Cuidado con Pelayo/Cascos

Que no se mezan en los laureles de la reciente victoria los jefazos del PP, don Mariano y compañía, ni vistan la piel del oso mañoso Rubalcaba antes de cazarlo no vaya a ser que este caballero negro que ha saltado al campo de Marte les dé una sorpresa a los eufóricos paladines de la derecha, mientras por el centro se les cuela Rosa Díez.
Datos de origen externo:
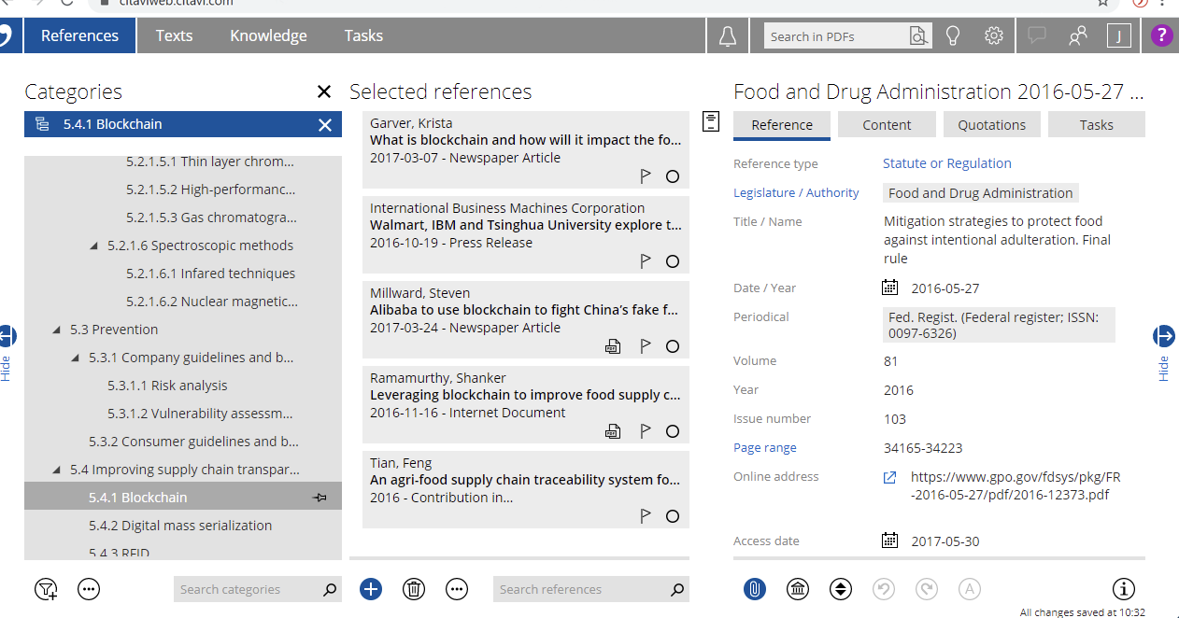This screenshot has height=618, width=1179.
Task: Collapse 5.4 Improving supply chain category
Action: point(57,470)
Y cuidado con no despertar las iras de don Pelayo Cascos en la cueva de Covadonga donde rezando está el capitán del FAC a la Santina para agradecer sus dones y su bendición.

Y decimos esto porque en las declaraciones que Rajoy ha hecho al diario ABC -y donde Bieito Rubido ha visto un decálogo programático que por ninguna parte se ve- a la pregunta de qué pasa con los posibles pactos del PP con el partido de Álvarez Cascos en Asturias hemos visto en las palabras con las que el líder del PP toreaba a su esforzado entrevistador el ‘pase del desprecio’ y nada mas.

Y eso no es bueno, ni razonable porque Cascos se hubiera merecido mucho mas, incluso una llamada personal de Rajoy en la que desde su opulenta -y primera- victoria nacional, el líder de los populares le debía haber dicho al que fuera su vicepresidente primero y secretario general: “Francisco, te felicito por tu excelente resultado, probablemente todos hemos cometido errores en Asturias y es hora de lograr acuerdos, por mi parte no va a quedar”. ¿Acaso eso era mucho pedir al honorable presidente del Partido Popular? ¿Acaso no son más grandes los que conceden que los que niegan reconocimientos desde el más alto poder?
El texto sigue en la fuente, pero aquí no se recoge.